◆ Exercise goal ◆
Copy the material below word for word, starting at its first line and ending at the line that contains "tap(71, 330)", with both of those lines included.

==== Dataset rows ====

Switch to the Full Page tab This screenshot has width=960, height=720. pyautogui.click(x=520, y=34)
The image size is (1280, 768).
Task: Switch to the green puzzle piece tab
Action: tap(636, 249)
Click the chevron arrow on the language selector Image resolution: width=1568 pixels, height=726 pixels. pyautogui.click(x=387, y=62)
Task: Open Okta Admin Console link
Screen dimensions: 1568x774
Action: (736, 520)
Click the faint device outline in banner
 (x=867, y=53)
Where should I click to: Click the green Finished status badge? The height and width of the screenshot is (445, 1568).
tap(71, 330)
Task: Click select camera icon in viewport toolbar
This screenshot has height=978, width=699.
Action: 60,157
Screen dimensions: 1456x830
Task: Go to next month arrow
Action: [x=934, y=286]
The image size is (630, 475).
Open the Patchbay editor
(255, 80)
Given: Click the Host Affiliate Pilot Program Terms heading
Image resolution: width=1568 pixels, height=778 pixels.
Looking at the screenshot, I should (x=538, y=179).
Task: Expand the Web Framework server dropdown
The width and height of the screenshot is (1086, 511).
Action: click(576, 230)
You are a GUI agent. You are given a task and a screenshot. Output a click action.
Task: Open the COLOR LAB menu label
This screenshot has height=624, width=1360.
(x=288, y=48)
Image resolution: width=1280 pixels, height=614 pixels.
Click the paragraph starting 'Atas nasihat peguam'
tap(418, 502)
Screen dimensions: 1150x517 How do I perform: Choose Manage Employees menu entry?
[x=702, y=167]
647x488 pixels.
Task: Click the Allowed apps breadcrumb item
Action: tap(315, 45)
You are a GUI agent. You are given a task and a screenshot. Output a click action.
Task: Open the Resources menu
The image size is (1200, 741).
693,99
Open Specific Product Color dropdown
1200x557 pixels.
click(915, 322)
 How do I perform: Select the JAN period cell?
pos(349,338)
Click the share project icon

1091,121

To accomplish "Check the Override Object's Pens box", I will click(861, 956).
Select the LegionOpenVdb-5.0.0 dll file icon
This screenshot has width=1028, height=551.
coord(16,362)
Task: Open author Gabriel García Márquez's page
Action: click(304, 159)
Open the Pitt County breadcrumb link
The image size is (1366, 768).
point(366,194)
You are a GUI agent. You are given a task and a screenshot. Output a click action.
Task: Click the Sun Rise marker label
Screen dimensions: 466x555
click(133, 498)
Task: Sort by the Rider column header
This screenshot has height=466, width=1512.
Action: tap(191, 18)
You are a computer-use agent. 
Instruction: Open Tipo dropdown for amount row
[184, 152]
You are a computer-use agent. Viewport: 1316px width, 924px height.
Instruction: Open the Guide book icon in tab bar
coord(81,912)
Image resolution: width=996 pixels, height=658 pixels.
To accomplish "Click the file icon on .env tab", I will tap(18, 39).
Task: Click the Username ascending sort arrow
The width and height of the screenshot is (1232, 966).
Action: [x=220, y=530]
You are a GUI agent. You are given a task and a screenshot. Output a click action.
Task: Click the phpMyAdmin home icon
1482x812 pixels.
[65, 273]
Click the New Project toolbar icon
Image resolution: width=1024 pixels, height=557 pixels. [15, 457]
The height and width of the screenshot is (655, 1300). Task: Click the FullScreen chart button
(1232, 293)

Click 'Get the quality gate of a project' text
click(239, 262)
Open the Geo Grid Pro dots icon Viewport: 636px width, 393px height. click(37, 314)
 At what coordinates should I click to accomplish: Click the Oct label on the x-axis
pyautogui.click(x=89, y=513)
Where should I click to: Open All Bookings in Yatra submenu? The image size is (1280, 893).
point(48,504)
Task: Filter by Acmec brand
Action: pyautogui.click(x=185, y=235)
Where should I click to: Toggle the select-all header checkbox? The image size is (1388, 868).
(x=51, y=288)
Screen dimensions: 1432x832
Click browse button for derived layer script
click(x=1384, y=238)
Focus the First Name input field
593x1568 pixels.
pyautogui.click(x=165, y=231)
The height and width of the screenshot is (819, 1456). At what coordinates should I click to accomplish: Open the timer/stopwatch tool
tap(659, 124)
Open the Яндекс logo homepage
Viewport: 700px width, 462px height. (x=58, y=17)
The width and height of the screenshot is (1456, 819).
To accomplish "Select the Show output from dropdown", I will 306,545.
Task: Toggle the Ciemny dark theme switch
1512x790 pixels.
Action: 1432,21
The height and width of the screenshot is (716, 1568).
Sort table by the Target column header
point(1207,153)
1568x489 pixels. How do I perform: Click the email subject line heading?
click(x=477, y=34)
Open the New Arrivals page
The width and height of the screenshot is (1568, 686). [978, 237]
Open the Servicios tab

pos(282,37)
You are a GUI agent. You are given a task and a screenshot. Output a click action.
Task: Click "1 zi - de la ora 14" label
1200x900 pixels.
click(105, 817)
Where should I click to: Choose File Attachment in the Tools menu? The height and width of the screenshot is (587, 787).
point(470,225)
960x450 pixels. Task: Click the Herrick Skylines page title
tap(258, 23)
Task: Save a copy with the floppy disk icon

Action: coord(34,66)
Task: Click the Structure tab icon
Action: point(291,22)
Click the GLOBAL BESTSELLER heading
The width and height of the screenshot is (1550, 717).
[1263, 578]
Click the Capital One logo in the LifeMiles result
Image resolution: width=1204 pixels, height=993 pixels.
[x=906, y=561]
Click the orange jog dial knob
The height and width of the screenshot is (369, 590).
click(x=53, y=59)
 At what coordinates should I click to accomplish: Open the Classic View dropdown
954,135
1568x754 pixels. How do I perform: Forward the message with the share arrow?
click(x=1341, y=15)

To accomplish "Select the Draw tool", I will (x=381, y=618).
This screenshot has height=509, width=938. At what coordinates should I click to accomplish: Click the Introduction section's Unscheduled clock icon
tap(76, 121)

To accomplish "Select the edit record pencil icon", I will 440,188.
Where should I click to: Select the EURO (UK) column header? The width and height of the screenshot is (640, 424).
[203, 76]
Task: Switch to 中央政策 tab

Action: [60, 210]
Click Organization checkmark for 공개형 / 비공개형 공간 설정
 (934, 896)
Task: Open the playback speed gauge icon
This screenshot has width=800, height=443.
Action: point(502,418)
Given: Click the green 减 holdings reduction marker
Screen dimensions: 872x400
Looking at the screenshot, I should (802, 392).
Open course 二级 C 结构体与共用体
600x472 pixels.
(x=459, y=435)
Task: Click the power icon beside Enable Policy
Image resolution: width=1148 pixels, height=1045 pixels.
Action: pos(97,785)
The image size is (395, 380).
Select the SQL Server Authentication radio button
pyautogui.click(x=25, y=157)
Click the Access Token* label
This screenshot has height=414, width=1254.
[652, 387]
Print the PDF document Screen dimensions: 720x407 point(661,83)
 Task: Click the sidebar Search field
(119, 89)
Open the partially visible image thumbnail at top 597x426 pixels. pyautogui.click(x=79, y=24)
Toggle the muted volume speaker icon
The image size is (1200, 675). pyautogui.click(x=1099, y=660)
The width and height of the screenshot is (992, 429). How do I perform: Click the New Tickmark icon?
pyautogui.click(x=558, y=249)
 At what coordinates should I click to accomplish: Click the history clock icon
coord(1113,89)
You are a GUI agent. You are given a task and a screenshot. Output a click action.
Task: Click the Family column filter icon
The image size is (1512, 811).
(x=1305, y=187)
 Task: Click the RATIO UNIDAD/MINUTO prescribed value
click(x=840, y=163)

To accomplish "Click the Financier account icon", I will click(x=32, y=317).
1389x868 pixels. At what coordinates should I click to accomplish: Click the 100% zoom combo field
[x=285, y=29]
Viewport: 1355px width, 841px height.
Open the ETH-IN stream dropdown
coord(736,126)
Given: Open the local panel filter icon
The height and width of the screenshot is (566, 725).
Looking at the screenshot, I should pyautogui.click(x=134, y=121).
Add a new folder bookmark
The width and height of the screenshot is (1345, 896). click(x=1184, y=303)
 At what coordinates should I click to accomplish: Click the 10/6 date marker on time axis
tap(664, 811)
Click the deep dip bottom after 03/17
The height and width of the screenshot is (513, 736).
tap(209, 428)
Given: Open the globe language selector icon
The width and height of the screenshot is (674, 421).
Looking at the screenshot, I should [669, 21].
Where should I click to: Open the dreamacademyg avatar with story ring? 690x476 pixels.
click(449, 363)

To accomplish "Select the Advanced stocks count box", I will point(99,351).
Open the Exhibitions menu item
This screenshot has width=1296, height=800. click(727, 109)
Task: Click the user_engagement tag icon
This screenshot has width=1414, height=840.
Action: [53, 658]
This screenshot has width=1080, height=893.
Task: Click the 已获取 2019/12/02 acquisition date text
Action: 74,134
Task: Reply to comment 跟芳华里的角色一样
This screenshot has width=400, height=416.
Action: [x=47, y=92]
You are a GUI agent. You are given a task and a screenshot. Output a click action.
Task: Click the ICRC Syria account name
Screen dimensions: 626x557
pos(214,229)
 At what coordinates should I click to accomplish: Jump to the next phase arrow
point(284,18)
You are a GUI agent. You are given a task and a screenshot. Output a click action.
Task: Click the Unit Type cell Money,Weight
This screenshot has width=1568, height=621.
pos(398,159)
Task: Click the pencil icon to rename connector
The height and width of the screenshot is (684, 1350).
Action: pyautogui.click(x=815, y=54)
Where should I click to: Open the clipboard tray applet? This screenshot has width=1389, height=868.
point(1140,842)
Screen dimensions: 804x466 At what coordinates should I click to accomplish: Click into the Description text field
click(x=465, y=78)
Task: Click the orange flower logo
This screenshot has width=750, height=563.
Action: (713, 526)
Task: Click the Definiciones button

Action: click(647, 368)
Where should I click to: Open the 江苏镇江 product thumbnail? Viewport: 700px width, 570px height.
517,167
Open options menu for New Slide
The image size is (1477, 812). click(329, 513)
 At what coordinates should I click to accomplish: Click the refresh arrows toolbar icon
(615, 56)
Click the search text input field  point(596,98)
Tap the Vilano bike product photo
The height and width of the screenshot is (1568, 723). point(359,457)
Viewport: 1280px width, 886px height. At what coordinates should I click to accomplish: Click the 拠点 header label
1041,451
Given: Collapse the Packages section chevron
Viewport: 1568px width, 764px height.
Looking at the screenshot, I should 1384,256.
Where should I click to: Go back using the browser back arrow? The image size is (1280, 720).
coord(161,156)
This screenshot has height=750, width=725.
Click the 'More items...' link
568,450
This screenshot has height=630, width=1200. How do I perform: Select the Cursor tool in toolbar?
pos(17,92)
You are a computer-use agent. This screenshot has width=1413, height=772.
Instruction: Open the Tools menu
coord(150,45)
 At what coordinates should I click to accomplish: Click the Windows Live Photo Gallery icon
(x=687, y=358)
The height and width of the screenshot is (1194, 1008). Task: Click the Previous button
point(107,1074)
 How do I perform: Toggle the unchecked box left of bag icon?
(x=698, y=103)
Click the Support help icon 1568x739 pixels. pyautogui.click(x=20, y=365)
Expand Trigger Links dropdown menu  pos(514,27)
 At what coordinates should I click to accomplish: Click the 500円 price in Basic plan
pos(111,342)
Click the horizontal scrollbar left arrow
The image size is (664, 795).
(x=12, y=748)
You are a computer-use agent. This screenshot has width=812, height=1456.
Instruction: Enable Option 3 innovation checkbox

====

◆ Reply to the task ◆
Switch to the Full Page tab This screenshot has width=960, height=720. pyautogui.click(x=520, y=34)
The image size is (1280, 768).
Task: Switch to the green puzzle piece tab
Action: tap(636, 249)
Click the chevron arrow on the language selector Image resolution: width=1568 pixels, height=726 pixels. pyautogui.click(x=387, y=62)
Task: Open Okta Admin Console link
Screen dimensions: 1568x774
Action: (736, 520)
Click the faint device outline in banner
 (x=867, y=53)
Where should I click to: Click the green Finished status badge? The height and width of the screenshot is (445, 1568).
tap(71, 330)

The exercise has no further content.